┌─ Trecho da fonte
'Pela organização e distribuição da nossa produção em agitação e propaganda (ou, o lugar da biblioteca comuna na revolução brasileira' (Wel)

Essas bibliotecas serviriam como um pólo ideológico da classe trabalhadora na tentativa de fazer um contraponto à ideologia burguesa, seria um local de enraizamento da comunidade, uma forma de materialização da sua memória e da sua cultura, onde nós teríamos uma incidência.

'Pela organização e distribuição da nossa produção em agitação e propaganda (ou, o lugar da biblioteca comuna na revolução brasileira' (Wel)
"A biblioteca deve servir como um viveiro cultural na comunidade, um polo que se alimenta da cultura do bairro e a alimenta de volta."

Por Wel para a Tribuna de Debates Preparatória do XVII Congresso Extraordinário.

Camaradas, escrevo essa tribuna a partir de inquietações minhas com a nossa produção (em especial, sua distribuição) em agitprop, principalmente aquela centrada nas mídias sociais e nas produções editoriais como Lavrapalavra e Ruptura. Venho acompanhando as tribunas de debate acerca do papel do jornal como órgão central, e tenho acordo e desacordo com diversos pontos colocados, mas aqui, não quero dedicar esse texto para ser mais um sobre o jornal, mas sim, sobre todas as modalidades de publicações (físicas e digitais) que temos e que servem ao propósito de levar nossa linha política para as massas.

Em muitas das tribunas sobre o papel do jornal, um ponto que vez ou outra surgia ia na linha da suposta obsolescência do físico em detrimento do digital, ou qualquer coisa que vá no caminho do debate entre analógico x digital. Camaradas, acredito haver uma miopia nesse debate que perde de vista algo que considero central em termos de propagar nossa linha política: seja em panfletos, nos jornais ou em vídeos do YouTube, nossa produção em agitprop se localiza em uma dimensão de produção de materiais informativos, e essa informação está em diversos suportes e formatos, servindo a diversos fins e atendendo a públicos múltiplos.
└─
┌─ Dados brutos
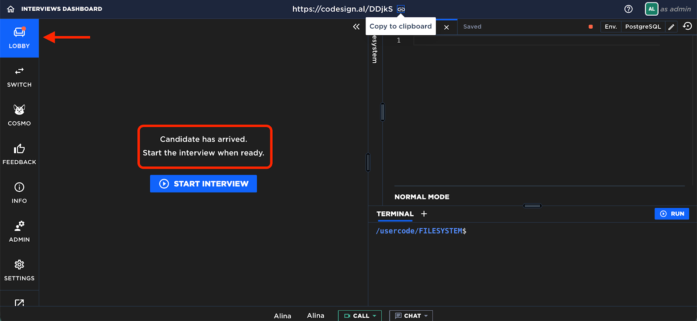Select the Terminal tab
The image size is (697, 321).
coord(395,214)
└─
Exercícios propostos ▸
a - Responda, com base no texto sobre agitação e propaganda:
(i) Para qual tribuna o texto foi escrito?
(ii) Quais produções editoriais são mencionadas pelo nome?
(iii) Segundo a citação entre aspas, como a biblioteca deve servir na comunidade?
b - Liste os meios citados no texto sobre agitação e propaganda, na frase que começa com "Camaradas, acredito haver uma miopia", como exemplos de onde se dá a produção em agitprop.
c - Prolongue o texto sobre agitação e propaganda a partir da última frase apresentada.

Respostas do exercício ▸
a -
(i) Para a Tribuna de Debates Preparatória do XVII Congresso Extraordinário.
(ii) Lavrapalavra e Ruptura.
(iii) Como um viveiro cultural, um polo que se alimenta da cultura do bairro e a alimenta de volta.

b - Panfletos; jornais; vídeos do YouTube.

c -
Gostaria de resgatar uma frase da tribuna do camarada Deutério, onde ele diz que “nosso objetivo final é a necessária a criação de um amplo complexo de agitação e propaganda, que tenha o jornal impresso como esqueleto da direção ideológica”. Acredito que o camarada foi certeiro em sua colocação, e gostaria de desenvolver meu pensamento a partir disso. O jornal, os canais de YouTube, os podcasts, páginas de Instagram e editoras são, em sua essência, veículos de um complexo de agitação e propaganda que se encarrega de produzir informações que irão, aliadas ao trabalho prático de base, elevar a consciências das massas em direção a construção da revolução brasileira. E como tal, eles precisam ser organizados, e, principalmente, ter sua produção distribuída de forma tal, que consiga ter capilaridade nas mais diversas realidades do nosso povo.

Tenho muito acordo com a proposta do camarada, sobre a criação de um “complexo de produção em agitação e propaganda”. Precisamos ter um Órgão Central que vai servir como o centro de gravidade de todo nosso material propagandístico, numa unidade de ação pela conquista das mentes, servindo como um processo de produção de “contra-informação” que virá a se opor ao senso comum que se encontra cercado pelas produções ideológicas burguesas de grupos como as Organizações Globo (que tem TV, editoras, produtoras de cinema, jornais, etc).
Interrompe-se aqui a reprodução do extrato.